* [Written request]:
Return, unchanged, the lines of the material below that begin with the line containing "Image resolution: width=1280" and continue through the line containing "pyautogui.click(x=261, y=88)", including both of those lines. Omit the pictures.

* [Provided records]:
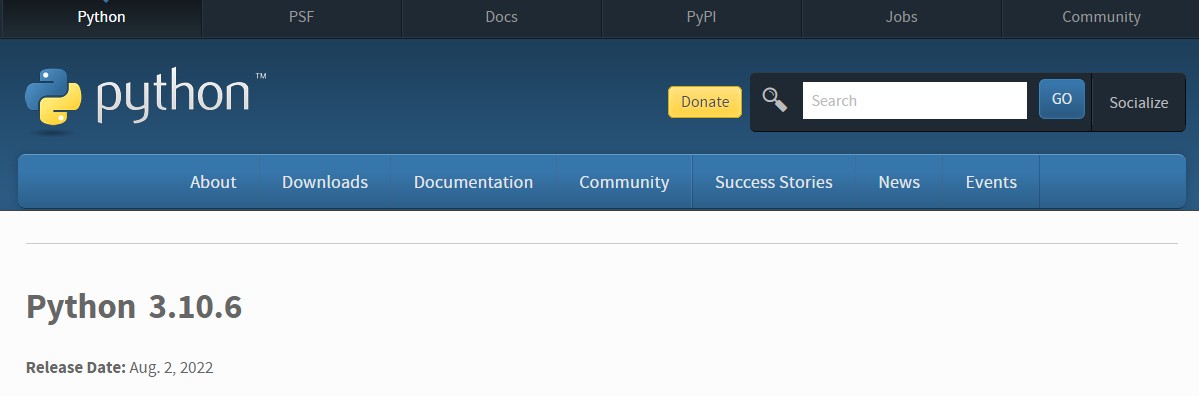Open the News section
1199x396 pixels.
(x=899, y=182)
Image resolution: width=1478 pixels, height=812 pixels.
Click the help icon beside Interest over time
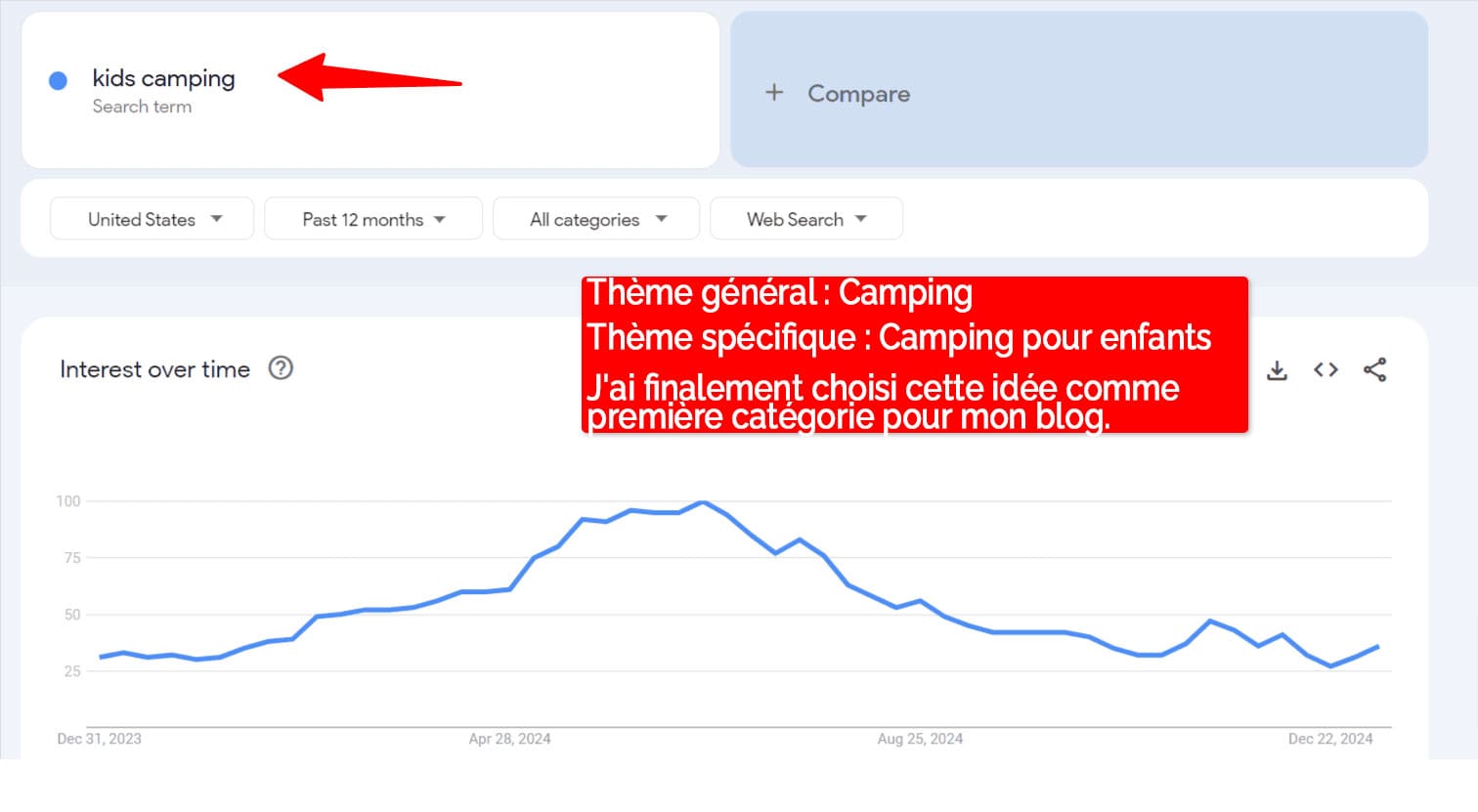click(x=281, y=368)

--

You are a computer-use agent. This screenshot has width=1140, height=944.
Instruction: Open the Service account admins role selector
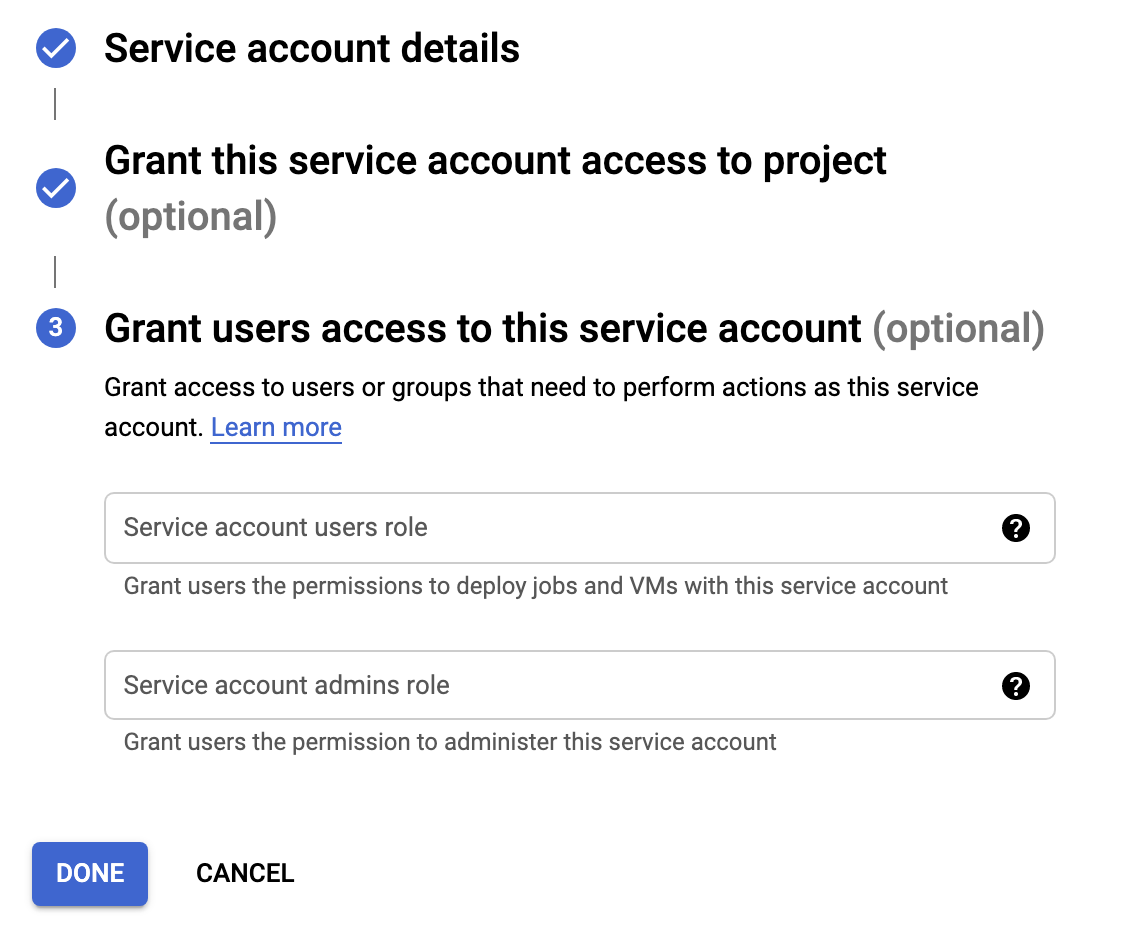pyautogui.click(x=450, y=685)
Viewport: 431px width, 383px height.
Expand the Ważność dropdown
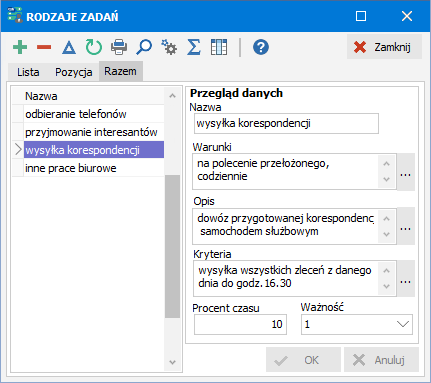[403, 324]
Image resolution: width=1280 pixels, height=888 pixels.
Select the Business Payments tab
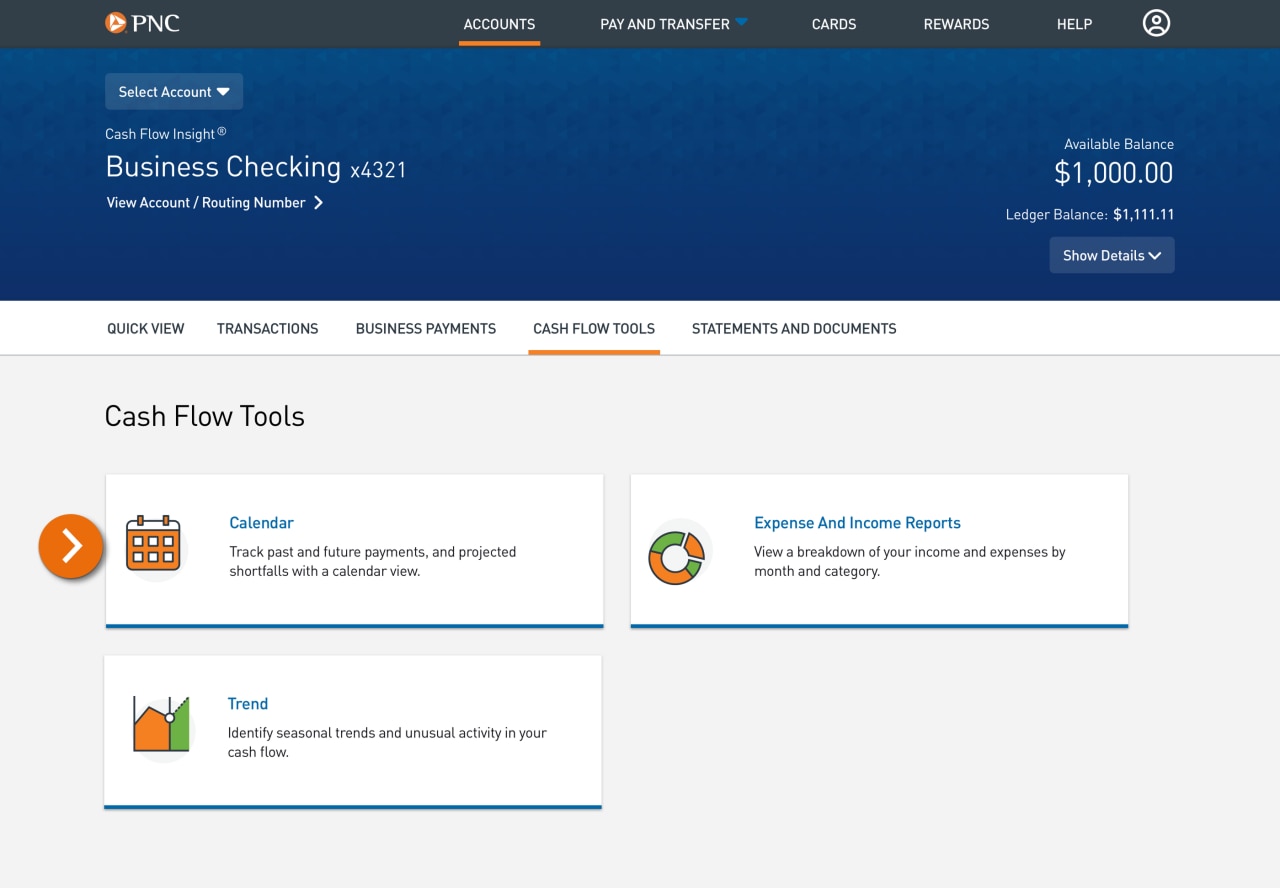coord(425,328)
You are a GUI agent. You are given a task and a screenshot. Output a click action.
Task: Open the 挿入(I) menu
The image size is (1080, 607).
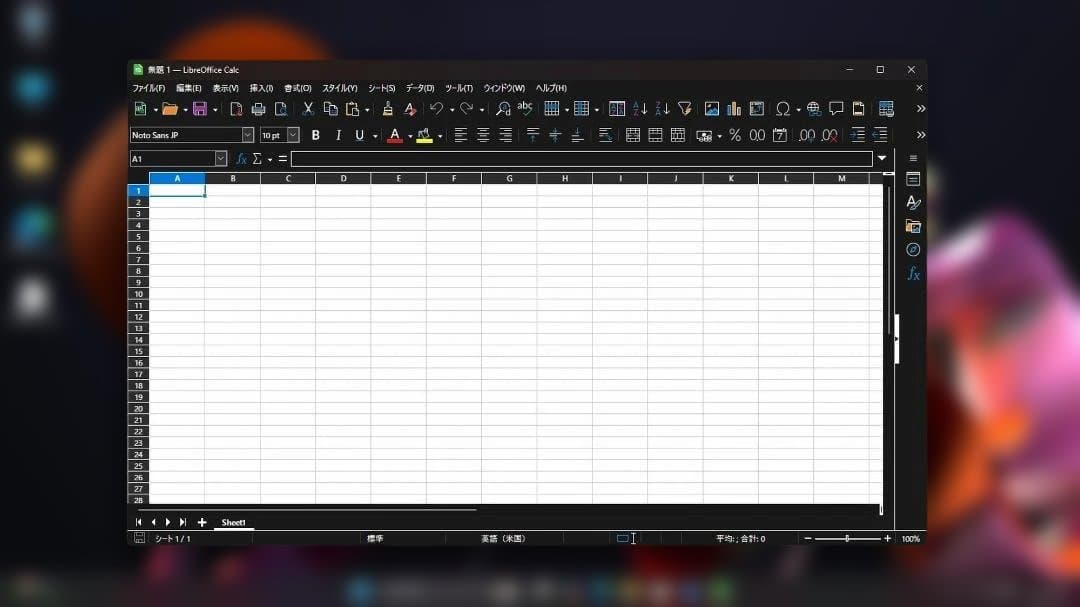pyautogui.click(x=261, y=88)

---

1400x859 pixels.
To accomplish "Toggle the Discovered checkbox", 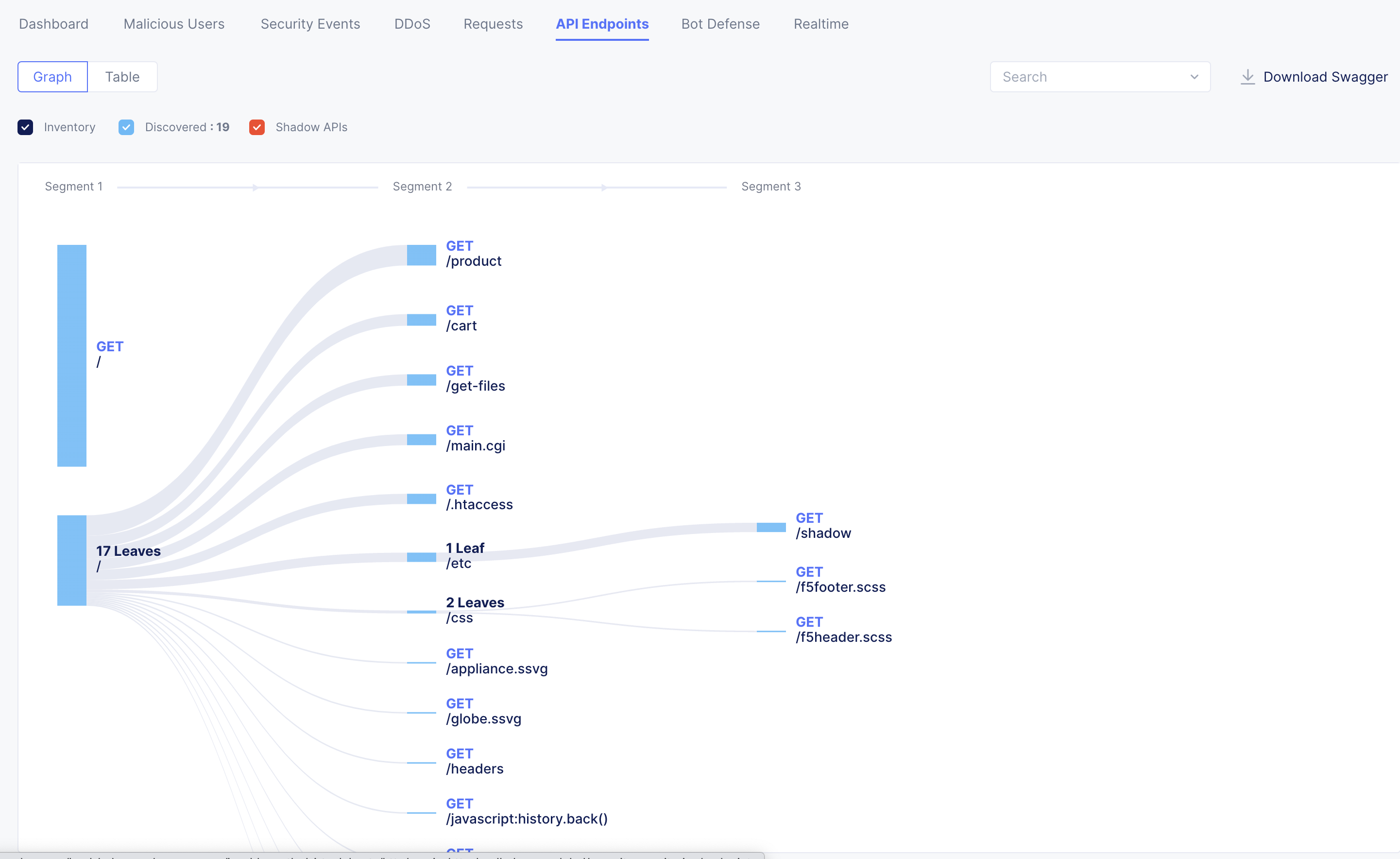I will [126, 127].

* [Task solution]:
Image resolution: width=1280 pixels, height=888 pixels.
Select the Business Payments tab
coord(425,328)
You are a GUI agent. You are given a task and a screenshot. Output a click action.
Task: Open the 挿入(I) menu
The image size is (1080, 607).
pyautogui.click(x=261, y=88)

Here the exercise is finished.